**GIVEN TASK**
Reproduce verbatim the lines below, beginning with the line containing "You are a GUI" and continuing through the end of the records, omitting the pictures.
....................
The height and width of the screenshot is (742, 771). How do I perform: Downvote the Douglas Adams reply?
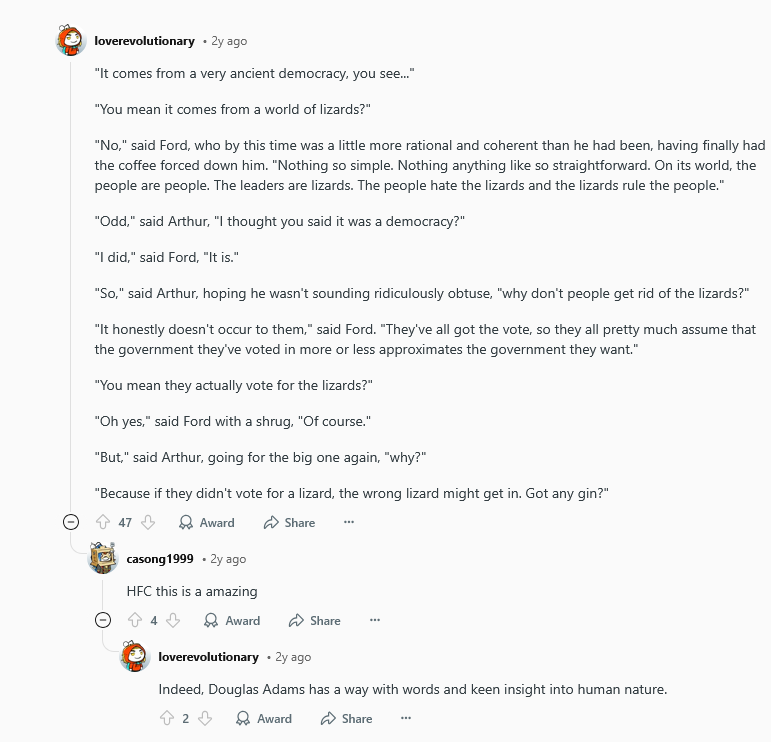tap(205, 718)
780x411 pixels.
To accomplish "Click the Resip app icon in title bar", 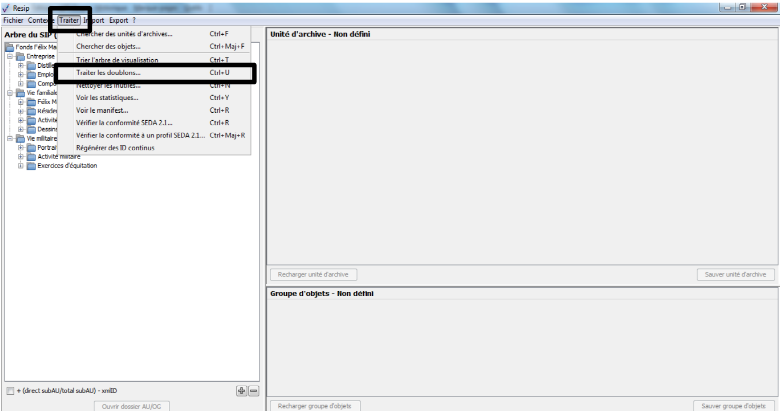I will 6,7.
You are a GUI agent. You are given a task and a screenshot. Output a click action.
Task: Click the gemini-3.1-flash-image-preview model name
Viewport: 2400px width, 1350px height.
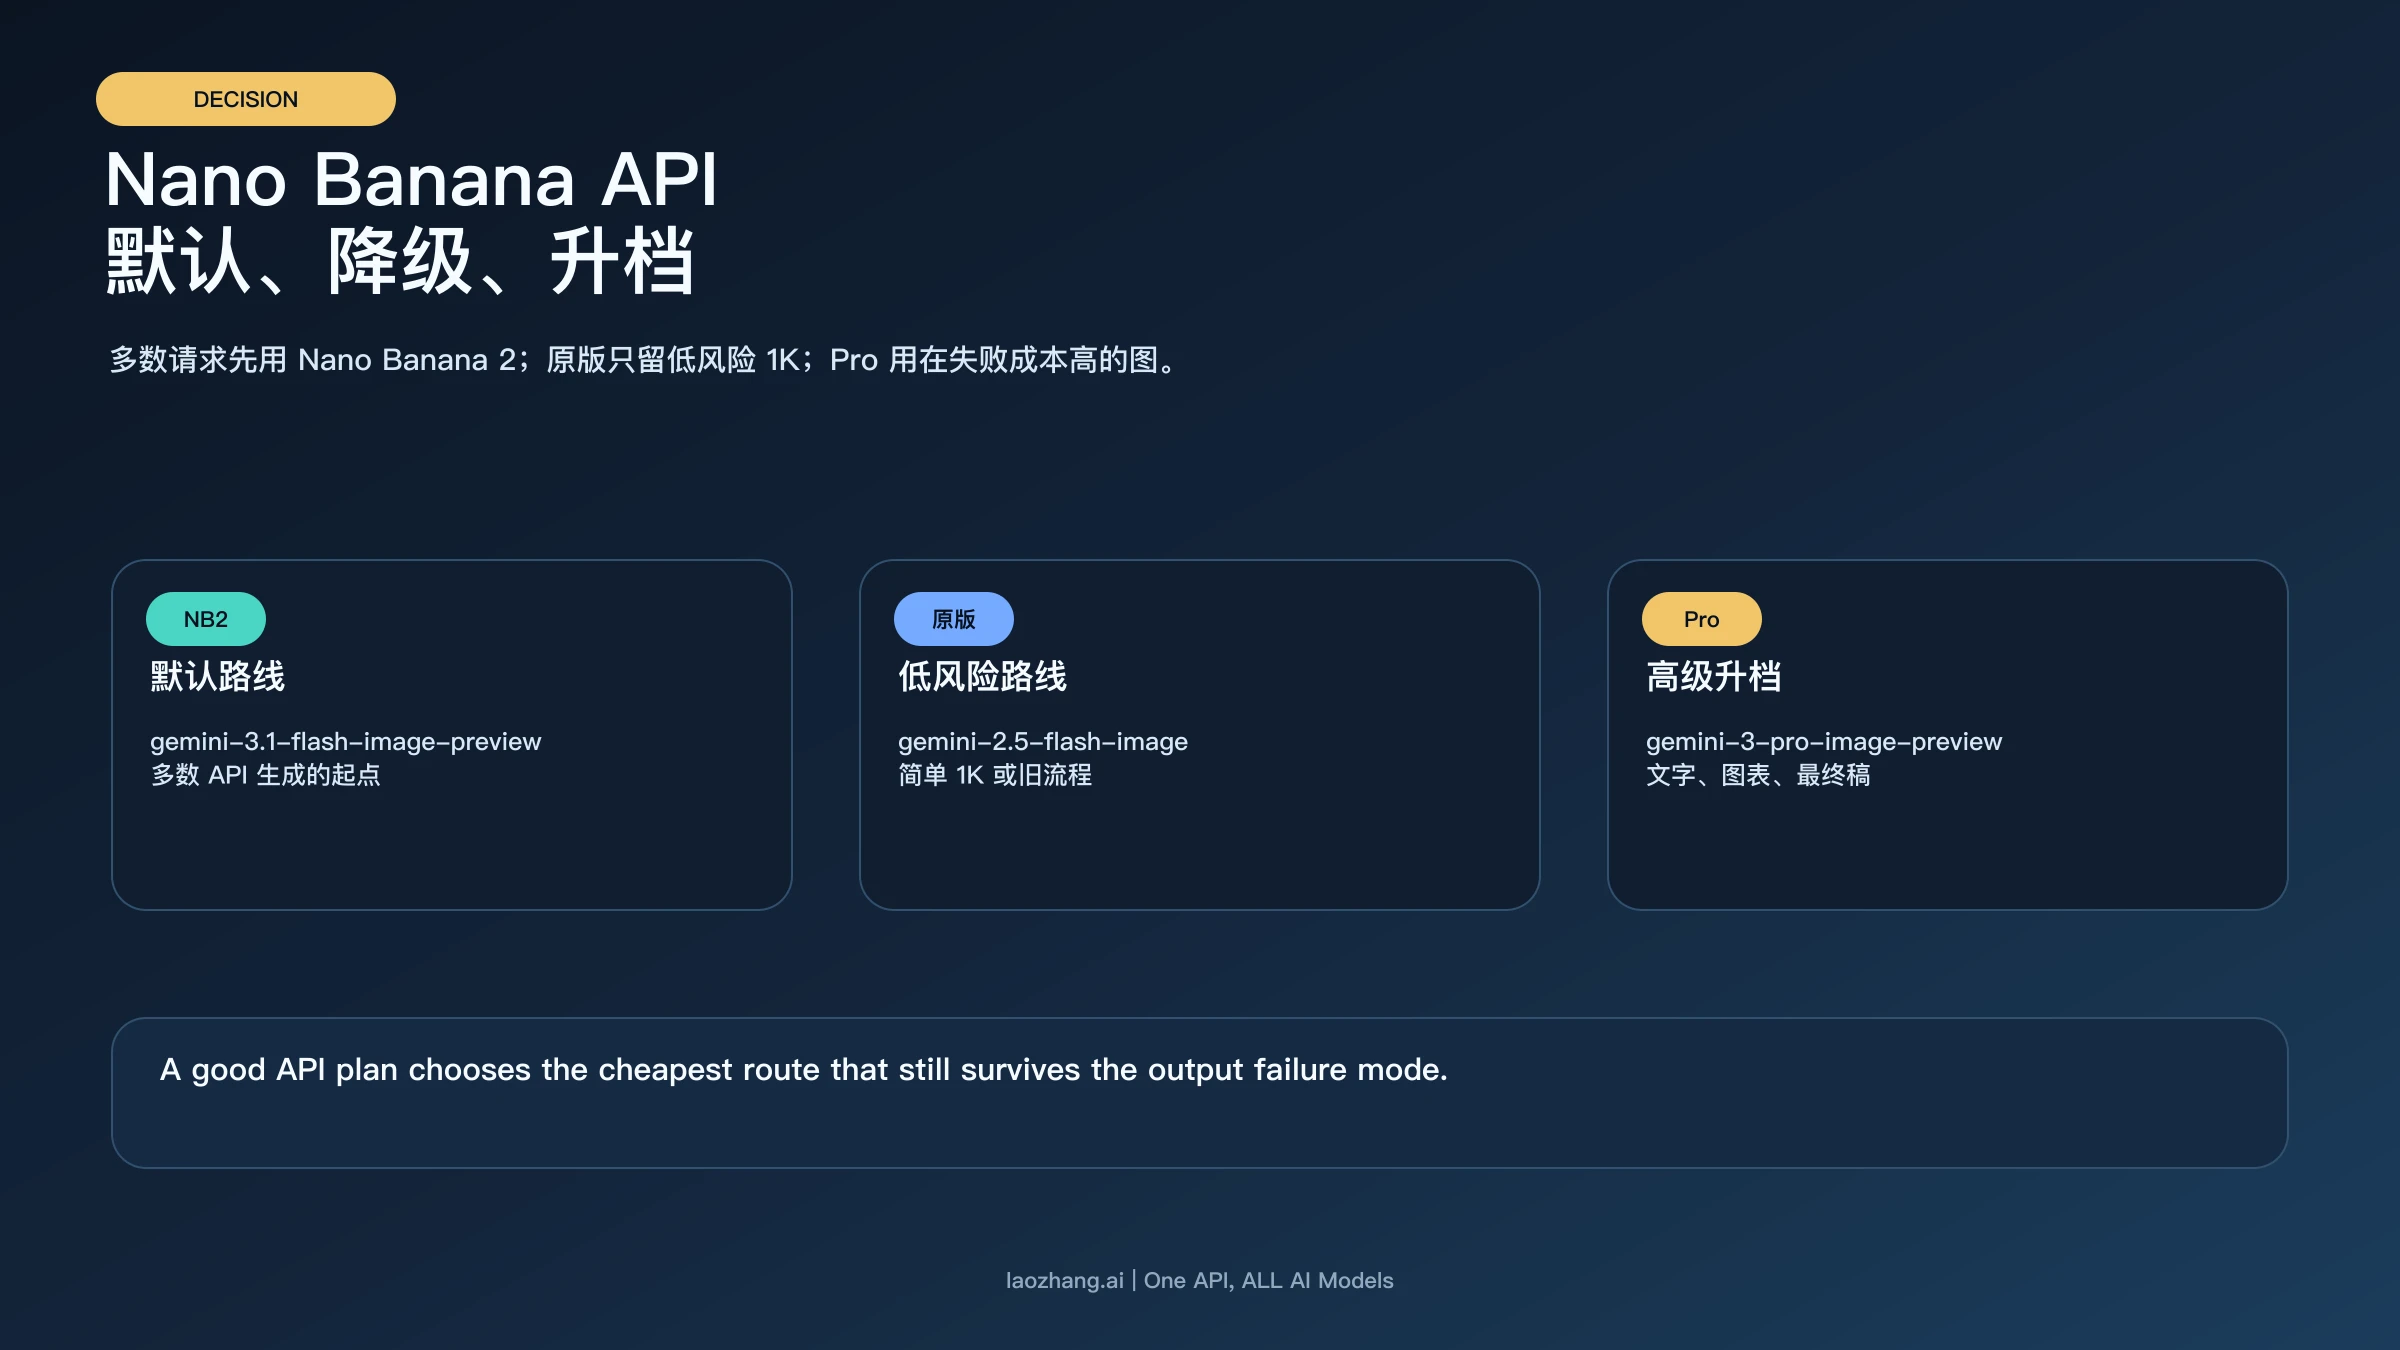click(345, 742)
....................
**WRITTEN REPLY**
You are a GUI agent. You are given a task and a screenshot. Output a click action.
Task: Click the gemini-3.1-flash-image-preview model name
Viewport: 2400px width, 1350px height.
click(345, 742)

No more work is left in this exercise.